Из-за моей спины вдруг выступил Бальдульф, до этой минуты оставивший переговоры на мое усмотрение.
— Слышь, друг, а тебя, часом не Ингомером звать? — спросил он.
Первый стражник смерил его настороженным взглядом. И взгляд этот как невидимый луч сканера обшарил всю фигуру Бальдульфа, от стоптанных сапогов до макушки. Бальдульф и в лучшие времена вряд ли выглядел как урожденный обитатель этого района, после драки же он и вовсе смотрелся подозрительно — разбитые губы, свежие ссадины на лице, порванная рубаха… Ни дать, ни взять — матерый уличный душегуб, загубивший не одну жизнь в подворотнях. Но стражник, видимо, кое-чего понимал в своей службе, и внешний вид не ввел его в заблуждение.
— А тебе чего, старик?
— Да просто если ты тот, кого кличут Ингомер-Весельчак, то я тебя, выходит, знаю. И парень ты при мозгах, хотя и вздорный. Послушай девчонку, будь добр. Мы многого не просим. Просто загляни к капитану и скажи, что мы тут ждем. Я думаю, он разрешит нам войти, когда узнает. Не велико дело, уважь уж нас.
Зловеще щелкнула застежка кобуры.
— Ох, пожалеешь ты о своей наглости, старик…
— Я уже жалею, — спокойно сказал Бальдульф, — О том, что не отправил тебя в яму, Весельчак, когда ты семь лет назад попался мне на краже из ювелиршиного дома.
— Го… Господин сержант? — лицо у Ингомер-Весельчака вытянулось, утратило цвет, — Что ж вы раньше… Кхм.
— Ерунда. Ступай доложи капитану Ламберту, что мы здесь.
— Так точно, — у стражника дернулась рука козырнуть, но он пересилил себя, открыл дверь и вошел в дом.
— Что бы я без тебя делала, Баль? — вздохнула я.
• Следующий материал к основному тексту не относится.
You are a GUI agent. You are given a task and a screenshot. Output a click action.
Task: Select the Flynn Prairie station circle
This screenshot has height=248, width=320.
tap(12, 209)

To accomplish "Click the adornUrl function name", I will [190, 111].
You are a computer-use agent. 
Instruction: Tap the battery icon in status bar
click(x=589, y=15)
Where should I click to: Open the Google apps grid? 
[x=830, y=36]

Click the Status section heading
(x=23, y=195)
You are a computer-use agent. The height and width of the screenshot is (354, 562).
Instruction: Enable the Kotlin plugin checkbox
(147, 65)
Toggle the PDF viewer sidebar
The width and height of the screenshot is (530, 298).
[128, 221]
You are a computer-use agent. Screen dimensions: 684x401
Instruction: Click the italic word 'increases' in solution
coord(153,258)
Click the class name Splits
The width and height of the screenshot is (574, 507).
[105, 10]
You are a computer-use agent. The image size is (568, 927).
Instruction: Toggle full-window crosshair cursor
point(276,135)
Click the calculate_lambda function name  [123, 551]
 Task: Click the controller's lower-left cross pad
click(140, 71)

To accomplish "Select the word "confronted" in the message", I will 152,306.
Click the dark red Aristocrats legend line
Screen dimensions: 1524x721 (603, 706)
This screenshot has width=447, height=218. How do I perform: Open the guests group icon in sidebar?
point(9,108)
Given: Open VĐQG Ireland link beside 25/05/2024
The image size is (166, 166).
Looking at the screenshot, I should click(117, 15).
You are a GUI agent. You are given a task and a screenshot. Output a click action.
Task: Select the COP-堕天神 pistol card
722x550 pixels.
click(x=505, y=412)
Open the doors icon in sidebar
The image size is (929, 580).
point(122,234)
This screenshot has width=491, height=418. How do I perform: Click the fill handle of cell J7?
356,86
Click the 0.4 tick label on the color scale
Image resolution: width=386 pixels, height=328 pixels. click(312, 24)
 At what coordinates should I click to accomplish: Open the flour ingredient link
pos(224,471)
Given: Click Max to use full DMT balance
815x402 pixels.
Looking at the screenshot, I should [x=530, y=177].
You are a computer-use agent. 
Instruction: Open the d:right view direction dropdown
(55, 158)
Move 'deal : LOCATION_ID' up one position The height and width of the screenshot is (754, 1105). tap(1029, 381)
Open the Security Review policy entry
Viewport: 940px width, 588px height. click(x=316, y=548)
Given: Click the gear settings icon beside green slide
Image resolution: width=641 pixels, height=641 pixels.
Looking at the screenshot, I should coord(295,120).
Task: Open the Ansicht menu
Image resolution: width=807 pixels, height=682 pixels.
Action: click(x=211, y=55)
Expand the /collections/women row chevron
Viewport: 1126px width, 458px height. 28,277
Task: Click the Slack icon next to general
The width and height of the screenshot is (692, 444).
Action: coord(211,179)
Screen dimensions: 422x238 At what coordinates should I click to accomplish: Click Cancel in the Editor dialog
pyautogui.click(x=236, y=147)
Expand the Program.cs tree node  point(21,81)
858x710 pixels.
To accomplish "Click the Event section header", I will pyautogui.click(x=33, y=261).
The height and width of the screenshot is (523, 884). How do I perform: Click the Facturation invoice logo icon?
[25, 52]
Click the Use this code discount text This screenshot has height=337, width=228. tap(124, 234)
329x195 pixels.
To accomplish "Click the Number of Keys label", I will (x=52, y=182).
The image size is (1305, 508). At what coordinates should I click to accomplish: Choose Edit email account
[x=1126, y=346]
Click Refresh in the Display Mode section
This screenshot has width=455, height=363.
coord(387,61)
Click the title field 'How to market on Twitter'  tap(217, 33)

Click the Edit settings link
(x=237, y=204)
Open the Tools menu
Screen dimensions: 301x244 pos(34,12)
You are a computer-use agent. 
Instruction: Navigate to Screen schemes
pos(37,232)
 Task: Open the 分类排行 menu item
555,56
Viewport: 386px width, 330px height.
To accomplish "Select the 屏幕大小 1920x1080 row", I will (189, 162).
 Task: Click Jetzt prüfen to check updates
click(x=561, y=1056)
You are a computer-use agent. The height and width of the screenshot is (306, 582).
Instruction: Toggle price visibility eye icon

— Дома бы лежала да делом занималась… А теперь и я на поводу пошел, дурака валяю да людей от службы отрываю, дурак старый. Вот увидишь, капитан Ламберт пошлет нас за край света. Он, может, и вежливый, особенно как для префектуса, но уж нос совать в служебное разбирательство — это вообще дерзость. Погонит нас, как есть дать, погонит.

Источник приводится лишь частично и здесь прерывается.